I was raised in a good family of strict Catholics. But I was lured into a life of exotic dancing, then nude performances with sex games and eventually full-scale prostitution. From the age of seven, I suffered from severe depression and was often suicidal. I was also studious, and eventually earned my master's degree and doctorate. For many years I lived a double life. Eventually, I pulled myself out of the business and dealt with my depression, but not without scars. My tale is neither cautionary nor prurient; rather it serves to shed light on the complexity of human existence.
After a brutal rape, I moved to New York City and fell into an obsessive love affair. When I was inevitably rejected (due to my mood swings), I was torn apart with searing pain.
When I saw my ex one day, hand-in-in hand with a new paramour, I cut my wrists. I tried group therapy, but the other depressed people depressed me more. I scrounged up $250, and boarded a plane to L.A., still a mess.
When I ran out of money, I found some work cold calling. This short-lived stint changed the course of my life for many years to come.
She called herself the “Golden Cat,” and she was a hot wrestler who I met on the job. Within a couple of weeks Cat set me up with a new career – mudwrestling.
It was a horrendous gig; I worked in a club with a bunch of tough-assed chicks who saw life through a haze of crystal meth and cocaine. Cat sold me her used outfits, and I debuted as Renada from Granada in a moth-eaten Carmen Miranda costume. I’d walk down the runway, stripping down to a bikini.
I made enough money to get by, but the chicks didn’t like me much; I had to fend off threats of beatings on a nightly basis. Cat’s friend Alex, a brain damaged wrestler with a metal plate inside his head, took me under his muscled wing and I learned how to fight. Soon I left the mud.

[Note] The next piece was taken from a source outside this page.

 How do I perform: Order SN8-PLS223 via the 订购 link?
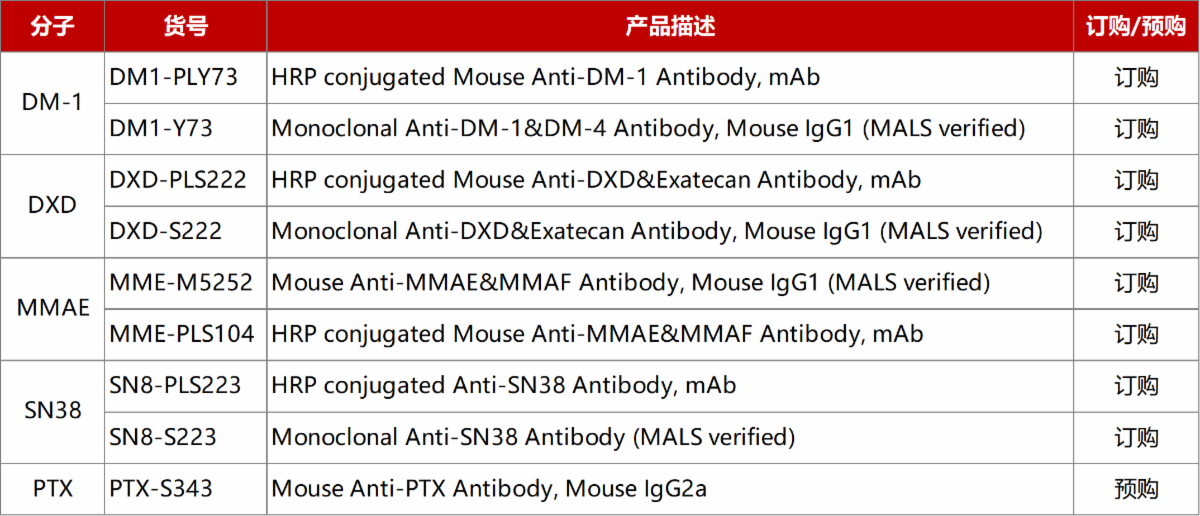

I found work for a singing telegram company and I met a producer of erotic female wrestling videos. The producer made me his “star” wrestler when I fought fiercely and ended by face sitting on my opponent to humiliate her.
For the telegram business, I tap danced dressed like Dorothy from the Wizard of Oz, accompanied by a rubber duck. But the times were a-changing, and telegrams didn’t cut it anymore.
One night, after an unappreciated performance, I saw one of L.A.’s most sought-after strippers. Her floor show on an animal print rug tantalized the crowd. Then, after having stripped totally naked, she played party games.
Her chaperone, a gay stripper named Dash, surreptitiously took me aside. He told me to start taking my clothes off. I’ll never forget his words: “You have power in your p*ssy; think of it as a cash machine.”
To try it, I went back out and did my routine. As I stripped naked for the first time, I noticed the power it had over men. In shedding Catholic morals as well as clothes, I learned how be seductive and get lots of money. I became “Monique,” exotic dancer from France.
I had a set of friends who never knew what I did or where I went on Saturday nights. Enrolled in college while trying to break into journalism, I worked at CNN, wrote several stories for the BBC, and aired radio reports on a Santa Monica Station.
Cocaine fueled my stripping career; I needed to be high at night, and in the morning, I did a couple of lines to get up. I did not engage in sex for money until many years down the road, when I was back in New York pursuing a PhD, needing an income, too old to strip but still young enough to hook.
When I placed an ad in a local paper to wrestle, an agent called me. I ended up doing outcalls, and then selecting about four regulars. One I actually thought I was falling in love with. Thus, the hooker, was yet again, hooked.
I wanted it to end. I methodically planned suicide. When I landed in hospital on suicide watch I had to finally decide whether I wanted to live or die.
I chose life, and began anew. I got out of the sex business. Through deep analysis and medication, I began to integrate differing personalities cohesively. I had to learn how to be me. This is ongoing in my life. I can easily slip into depression if I do not treat my condition with care.
I am now a college professor, PhD, writer, Latin dancer, and while my life is not perfect, I am rarely depressed anymore.